There has been a lot of discussion around New York’s new legislation that grants enforcement powers to the Office of Cannabis Management (OCM) against illicit retail dispensaries. The OCM’s first enforcement hearing, described in an article by Brad Racino of NY Cannabis Insider, sheds light on some early missteps.
The background of the case involves Roll Up Nation, one of the 31 allegedly illicit dispensaries that received a notice of violation during the OCM’s initial series of raids in early June. Racino’s article provides a thorough account of the hearing and the participants involved.
However, what caught our attention were the mentions of “sloppy paperwork” errors committed by the OCM. The article highlights instances where the Notice of Violation included the wrong address for the business and the inspection report named the wrong business altogether.

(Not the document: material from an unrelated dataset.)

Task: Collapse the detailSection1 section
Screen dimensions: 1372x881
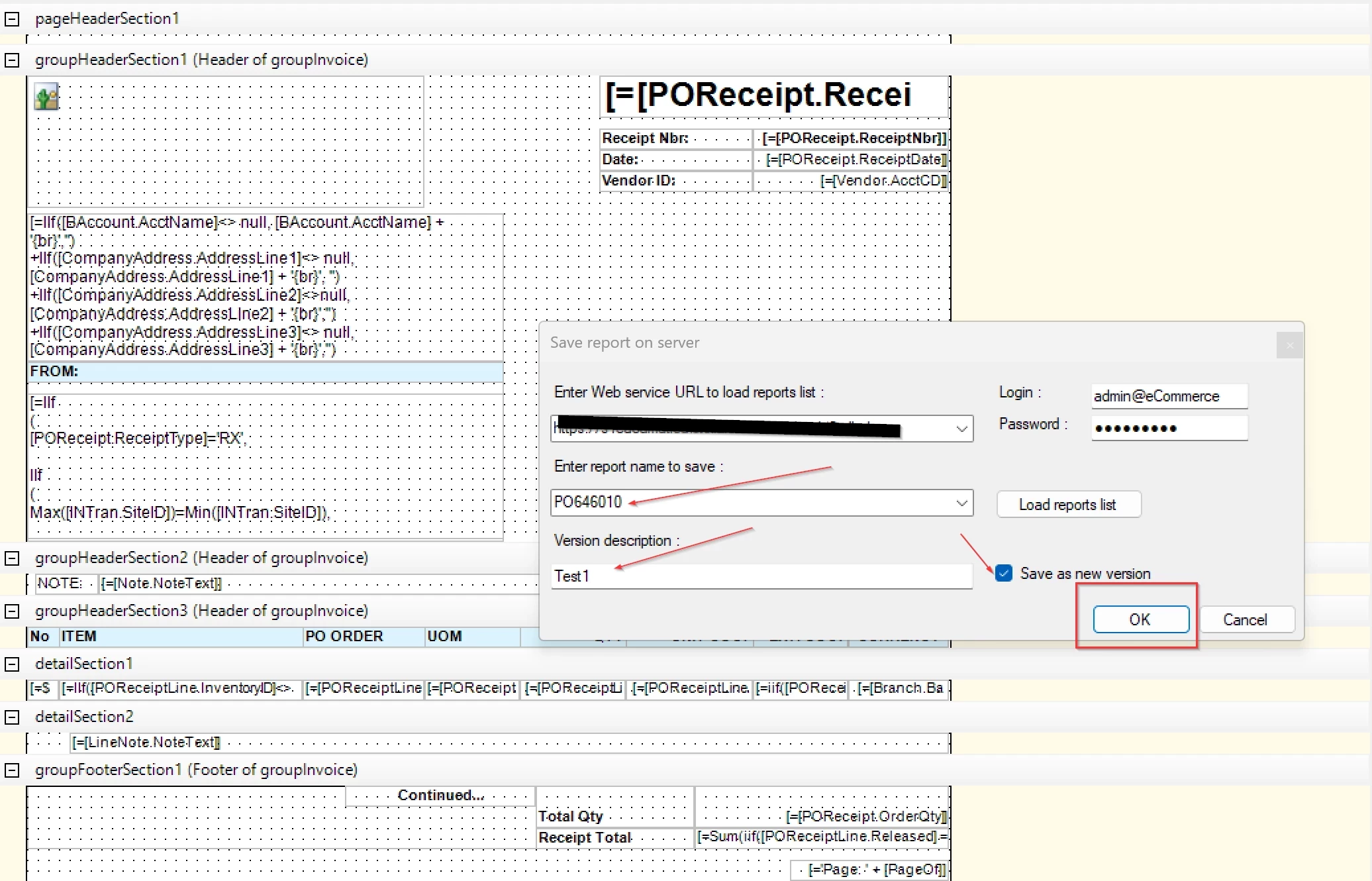Action: click(12, 664)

While these may seem like minor discrepancies, administrative dismissals of violations based on procedural errors are not uncommon. Given the importance of effective enforcement for New York’s legal adult-use cannabis industry, these errors raise concerns.
We have emphasized the significance of shutting down illicit cannabis operators in New York. If legal operators are forced to compete with illicit ones that disregard the OCM’s rules and regulations, they will struggle to survive. Immediate and robust enforcement against illicit operators is crucial for the success of New York’s cannabis industry in the coming months.
The OCM now possesses the power to take action against illicit operators. However, it must exercise this power effectively and with credibility to effectively police the state’s cannabis industry. The sloppy paperwork detailed in Racino’s article erodes confidence in the OCM’s operations, contributing to the crisis of confidence observed in the rollout of Conditional Adult-Use Retail Dispensary licenses and the upcoming release of full adult-use cannabis license applications.
That being said, it is worth noting that this was the first enforcement hearing. Hopefully, as the OCM begins to utilize its new enforcement powers, its policies and procedures will be tightened. We will be closely following these developments!